*WHAT THE TASK REQUIRES:* Report each line of the entries below that has the word "pixels" in it.

*SOURCE DATA:*
┌──

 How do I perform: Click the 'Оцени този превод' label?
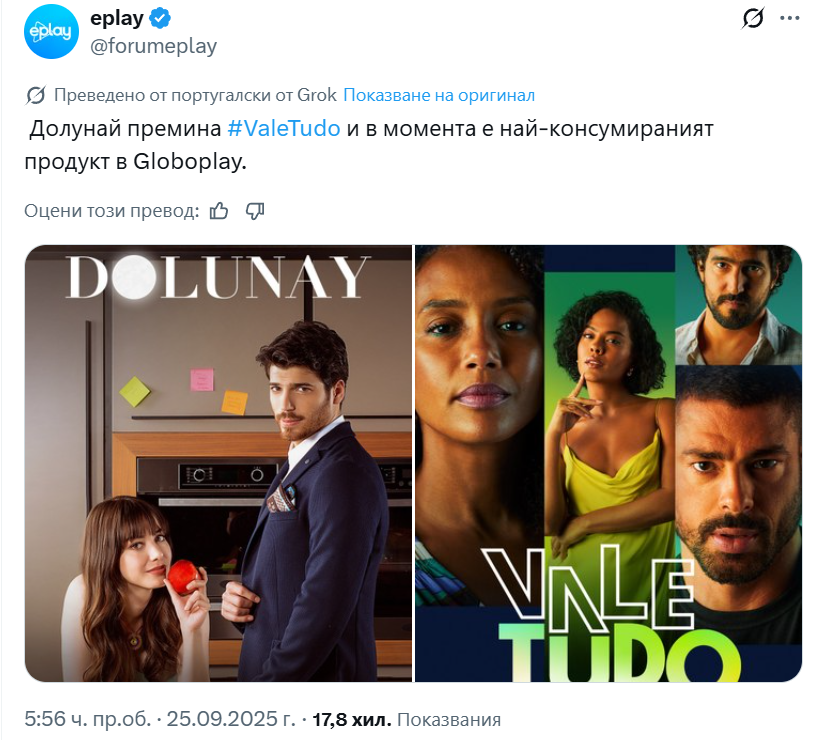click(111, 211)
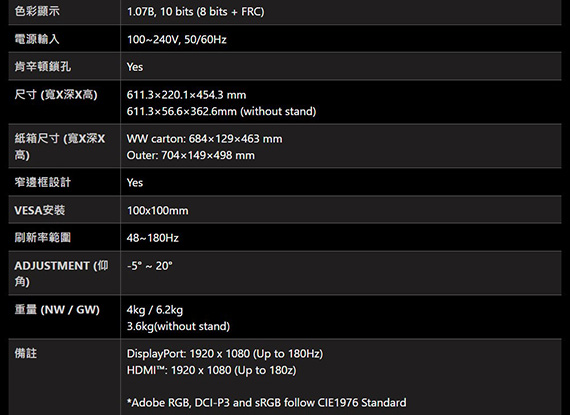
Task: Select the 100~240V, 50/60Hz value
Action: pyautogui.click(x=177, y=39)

└──
┌──

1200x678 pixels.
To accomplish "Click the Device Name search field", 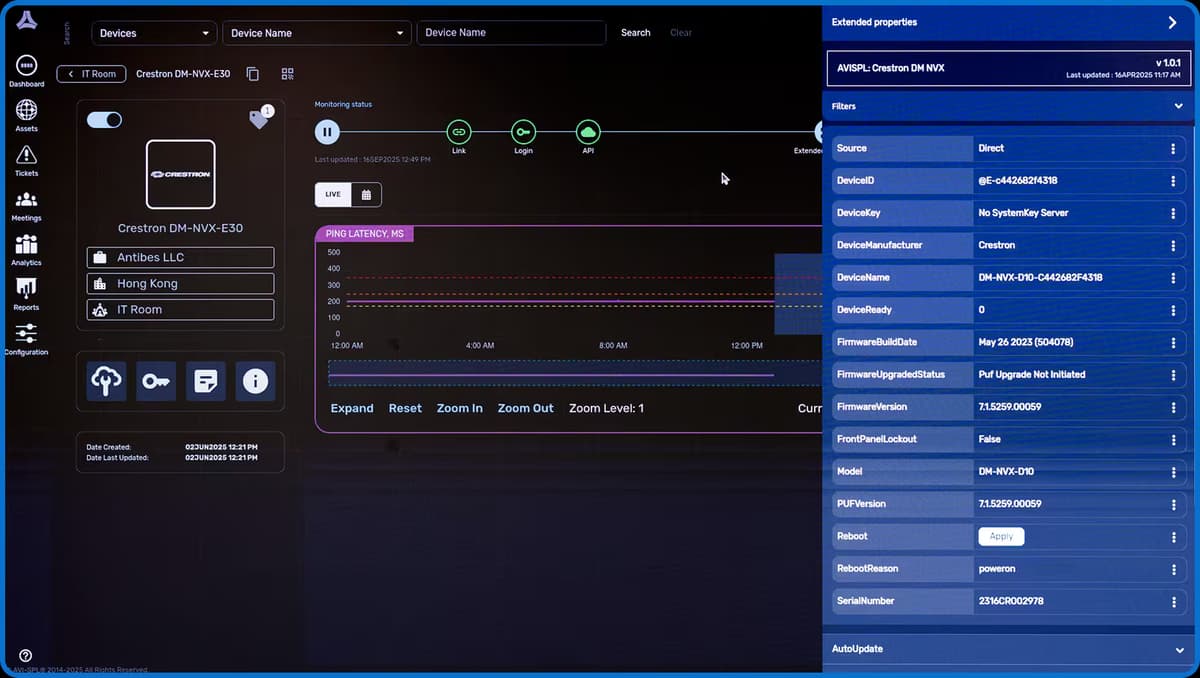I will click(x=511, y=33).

└──
┌──

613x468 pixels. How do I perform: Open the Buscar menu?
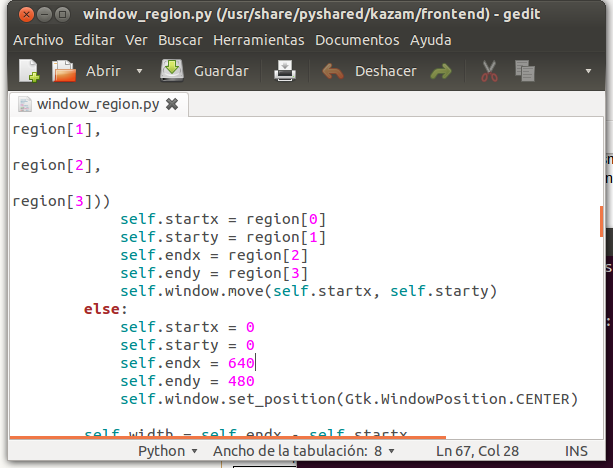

└──

*RESULT:*
1200x678 pixels.
613x468 pixels. How do I perform: Open the Buscar menu?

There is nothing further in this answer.